« Un jour noir pour les droits de l’homme »

Le Conseil des droits de l’homme de l’ONU a refusé de débattre des violations présumées des droits de l’homme commises par la Chine à l’encontre des Ouïghours dans le Xinjiang. La crédibilité du Conseil a ainsi été sérieusement ébranlée.

Un moment amer : applaudissements au Conseil des droits de l’homme des Nations unies après un vote au cours duquel le principal organe de défense des droits de l’homme des Nations unies a refusé de ne serait-ce que débattre des violations des droits de l’homme en Chine. 19 votes négatifs, 11 abstentions – seulement 17 votes positifs. La proposition des Etats occidentaux d’organiser un débat sur le rapport du Bureau des droits de l’homme de l’ONU sur la situation dans la région chinoise du Xinjiang a ainsi été balayée.

Kathrin Hondl

Le rapport a été publié fin août et documente – en se référant entre autres à des sources gouvernementales chinoises – de graves violations des droits de l’homme contre la minorité musulmane des Ouïghours.

Après le vote du Conseil des droits de l’homme, le président du Congrès mondial ouïghour a parlé d’une « catastrophe », tandis que le ministère des Affaires étrangères à Berlin a évoqué une « journée noire pour les droits de l’homme ». « Il est assez décevant de constater que même un débat sur une situation des droits de l’homme semble être de trop pour certains pays », estime Olaf Wientzek, directeur du bureau du dialogue multilatéral de la Fondation Konrad Adenauer à Genève.

Un résultat sans grande surprise

Le résultat du vote au Conseil des droits de l’homme n’a toutefois pas été une grande surprise. Depuis des semaines, la Chine s’oppose avec véhémence au rapport de l’ONU sur le Xinjiang et nie toute violation des droits de l’homme. C’est pourquoi les diplomates chinois se sont montrés très offensifs à Genève pour le rejet de la proposition des Etats occidentaux.

« De plus, la Chine est un pays très influent et, au sein du Conseil des droits de l’homme, elle fait justement sentir son influence économique et politique à de nombreux pays avant de procéder à de tels votes », explique Wientzek.

« L’influence de la Chine s’est accrue »

Des délégations chinoises, racontent des diplomates à Genève, ont visité de manière ciblée les représentations de nombreux pays membres avant le vote au Conseil des droits de l’homme.
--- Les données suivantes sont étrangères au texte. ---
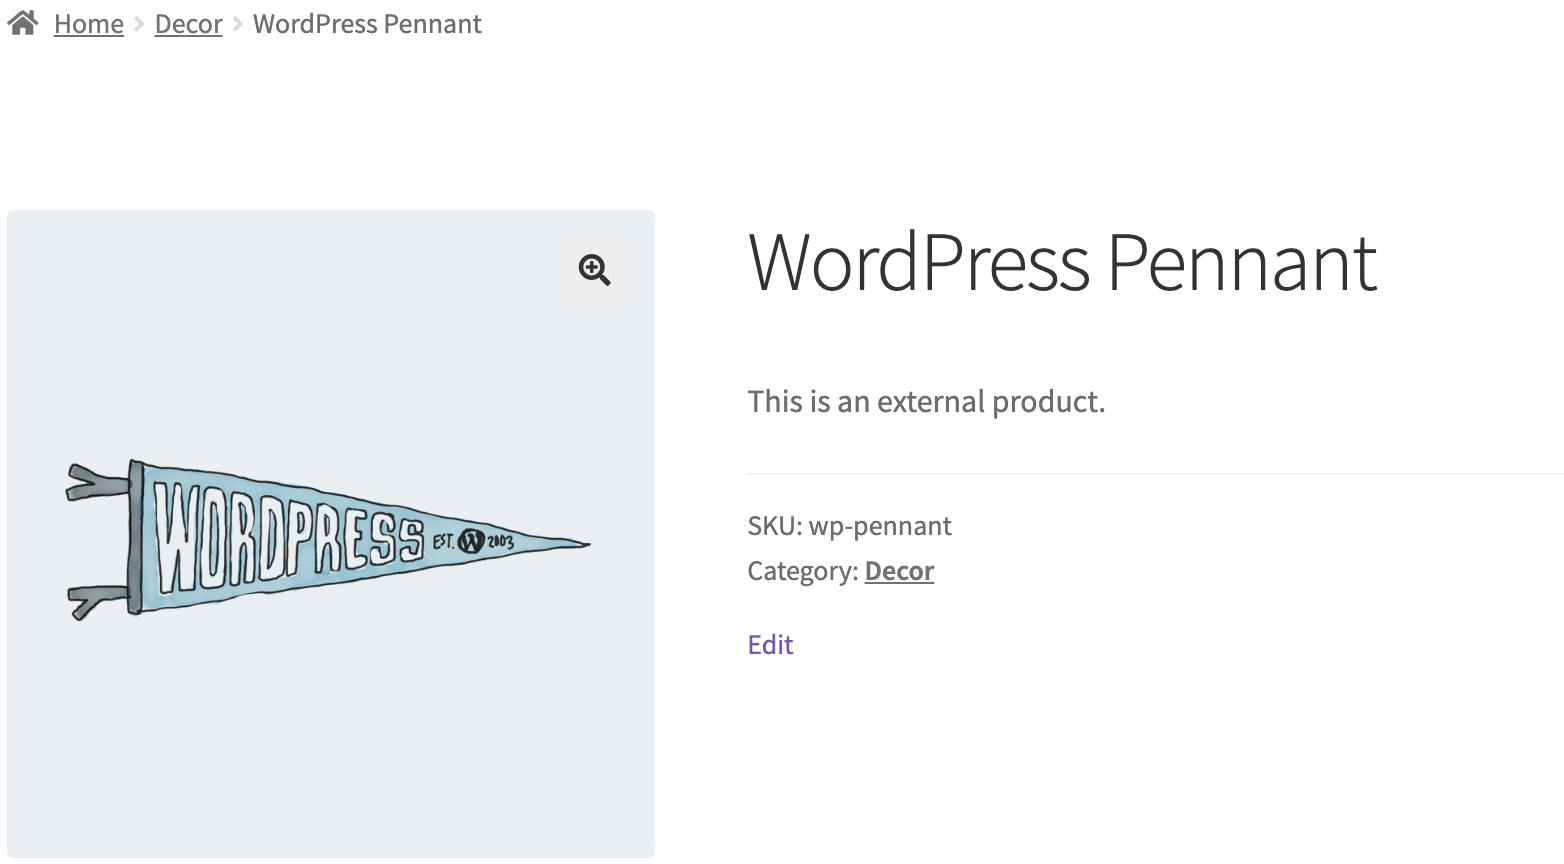Click the W logo on the pennant
Image resolution: width=1564 pixels, height=864 pixels.
pyautogui.click(x=471, y=542)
Et depuis longtemps déjà, selon Wientzek, Pékin diffuse à l’ONU une définition spécifiquement chinoise des droits de l’homme.

« Je ne dirais pas encore que les Nations unies sont complètement minées par la Chine. Mais il est clair que l’influence de la Chine s’est accrue. Et ce qui est particulièrement inquiétant, c’est que la Chine a tout à fait réussi dans ses tentatives de changer le récit ».

Elle mettrait ainsi davantage l’accent sur les droits économiques et sociaux que sur les droits de l’homme individuels, et le dialogue interétatique serait également davantage encouragé. « Cela signifie que l’on ne se critique pas autant », explique Wientzek.

Le rôle influent du Pakistan

Le fait que des alliés traditionnels comme le Venezuela, la Bolivie ou l’Érythrée se soient rangés du côté de la Chine hier au Conseil des droits de l’homme n’est pas nouveau. Mais le fait que des pays majoritairement musulmans comme l’Indonésie et le Qatar aient voté contre le débat sur la répression des Ouïghours musulmans en Chine a pu surprendre.

Selon Wientzek, cela est également dû à l’influence du Pakistan. Le Pakistan est le coordinateur des droits de l’homme et des questions humanitaires au sein de l’OCI (Organisation de la coopération islamique) et joue un rôle influent. « Et le Pakistan est un allié très proche de la Chine au Conseil des droits de l’homme et en général. Je pense que cela explique en grande partie le vote ».

Un rapporteur spécial en Russie ?

La plupart des observateurs s’accordent à dire que la crédibilité du Conseil des droits de l’homme de l’ONU a été sérieusement ébranlée ce jeudi. Une nouvelle épreuve du feu est prévue aujourd’hui : A l’initiative des Etats membres de l’UE, les pays membres votent sur l’envoi par le Conseil d’un rapporteur spécial en Russie afin d’y examiner la situation des droits de l’homme.

Selon l’estimation de Wientzek, les chances de ce projet sont meilleures. « La crédibilité de la Russie au sein de l’organe a massivement diminué et le vote deviendra également une comparaison intéressante de l’influence de la Russie et de la Chine sur le déséquilibre toujours plus grand entre ces deux partenaires ». Car on en arriverait alors à la situation où, dans un cas, il y aurait un rapporteur spécial sur la situation des droits de l’homme dans un pays – et où, de l’autre côté, la discussion sur la situation des droits de l’homme serait déjà refusée.